Panel Crafts Regulation for Medical Marijuana
A panel crafting regulations to jump-start the state's new medical-marijuana industry replaced a lottery system, scrapped by a judge in November, with a scorecard to pick five nurseries to grow, process and distribute types of pot authorized by the Legislature last year.
The 12-member committee also set an application fee at $75,000 and tried to find ways to avoid the need for legislative approval of the regulations in the hope of getting non-euphoric cannabis to sick children as quickly as possible.
The panel spent more than 25 hours Wednesday and Thursday hashing out a rule to provide a regulatory framework for the new industry. During the talks, nurserymen were unable to convince health officials to change ownership requirements that some contend will keep veteran growers from risking their businesses to participate in the pot-growing industry.
Under the marijuana law passed last spring, nurseries that have been in business for at least 30 continuous years in Florida and cultivate at least 400,000 plants are eligible to be one of five "vertically-integrated" entities that will grow, process and distribute strains of cannabis that are low in euphoria-inducing tetrahydrocannabinol, or THC, and high in cannabadiol, or CBD, for patients who suffer from severe spasms or cancer.
The costs of starting up the new operations include posting a $5 million bond, which could cost from $50,000 to $500,000, depending on how much money or assets the nurseries pledge to secure bonds.
Administrative Law Judge W. David Watkins in November rejected a regulatory framework proposed by the Department of Health. In part, Watkins tossed out a plan to use a lottery system to choose the five entities that would grow, process and distribute the pot.
Also in the order, Watkins wrote that the "plain language" of the law required the "dispensing organizations" to be nurseries.
During the marathon workshop this week, the five nurserymen on the panel wanted to create separate entities to shield assets in existing companies from risks incurred by taking on marijuana, which is still illegal under federal law and is shunned by financial institutions.

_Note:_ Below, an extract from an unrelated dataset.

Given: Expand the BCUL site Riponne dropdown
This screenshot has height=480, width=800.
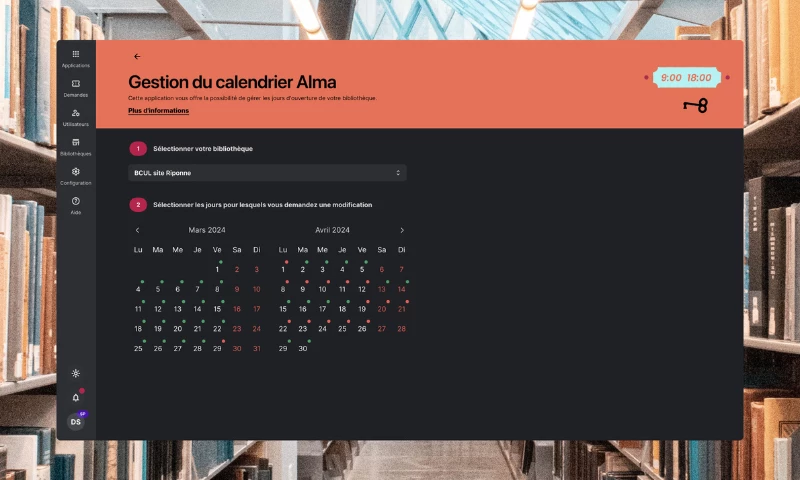Looking at the screenshot, I should click(267, 173).
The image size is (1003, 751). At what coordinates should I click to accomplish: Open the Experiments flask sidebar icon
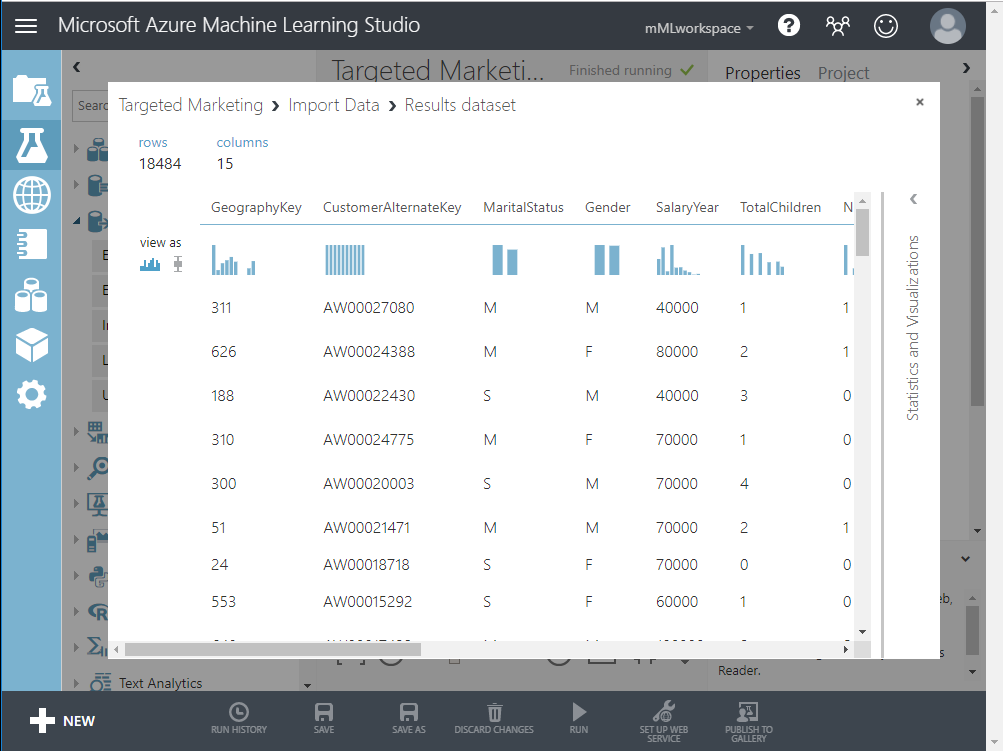click(31, 146)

"The reason we are here is to create the best structure for having the best applicants … and you should choose the best applicant, whoever scores highest. And I think in this situation … you are not going to have as high of a quality of application pool as if the rule was changed to allow a different (ownership) structure," Bruce Knox, owner of Knox Nurseries, said.
But Patricia Nelson, director of the Department of Health's Office of Compassionate Use, and attorney Donna Blanton, who specializes in administrative law and sat on the panel, said they did not believe a different ownership method would survive a legal challenge.
"The obvious solution here, which I know nobody wants to do, is a legislative fix," Blanton said.
During debate on the issue, Nelson pointed out that lawmakers are now considering a much broader measure (SB 528) that would legalize "traditional" medical marijuana, possibly opening the door for a much more lucrative endeavor for growers.
"With (the) SB 528 proposal out there, do you really think this short-term, 'we're not going to make any money with it,' stays?" Nelson said. "Come on guys, look at the environment we're in. Don't be disingenuous."
Colorado marijuana grower Joel Stanley, who with his brothers manufactures the "Charlotte's Web" non-euphoric cannabis that prompted Florida's law and is hoping to start doing business in the state, said growers should be willing to put their assets on the line to help the sick children who can benefit from the strains of marijuana believed to eliminate or reduce life-threatening seizures in children with severe epilepsy.
"I do wish the best rule would come forward that would allow the department to pick the cream of the crop because that's what the people that are waiting on this deserve. At the same time, I will say that I did this. I know a lot of people who did this years before anyone knew about it or even thought there was any money it. I would encourage not only the people in this room but the people who are considering applying, if you think you're the cream of the crop … to consider putting your cream of the crop on the line because it's a really amazing thing you will get to do. It's a lot better than growing tomatoes or hydrangeas or whatever the hell you're growing," Stanley said.
Under the law, a rule was supposed to be in effect on Jan. 1 but was delayed because of legal challenges to the Department of Health's first attempt. The earliest a new rule could go into effect, if it is not challenged again, would be nearly two months from now, meaning that health officials could select the five growers --- one in each part of the state --- in April. The five dispensing organizations would then have up to seven months to get the product on the market, according to the proposal agreed to Thursday.
The panel scrapped most of the requirements in the old rule and included them as items in the application, in part to reduce the need for legislative approval that would be required if regulatory costs for all of the businesses that might participate in the program exceed $200,000 in one year. The group agreed that the estimated costs to complete an application would be about $1,000.
The panel also created a weighted scorecard that would rate applicants based on cultivation (30 percent), processing (30 percent), dispensing (15 percent), financials (20 percent), and medical director (5 percent). To be able to score high enough to win a license, growers would have to spend hefty sums, including for consultants who charge between $150,000 and $500,000 just to help fill out the application, according to panelist Jill Lamoureux, of Colorado-based CannLabs, Inc.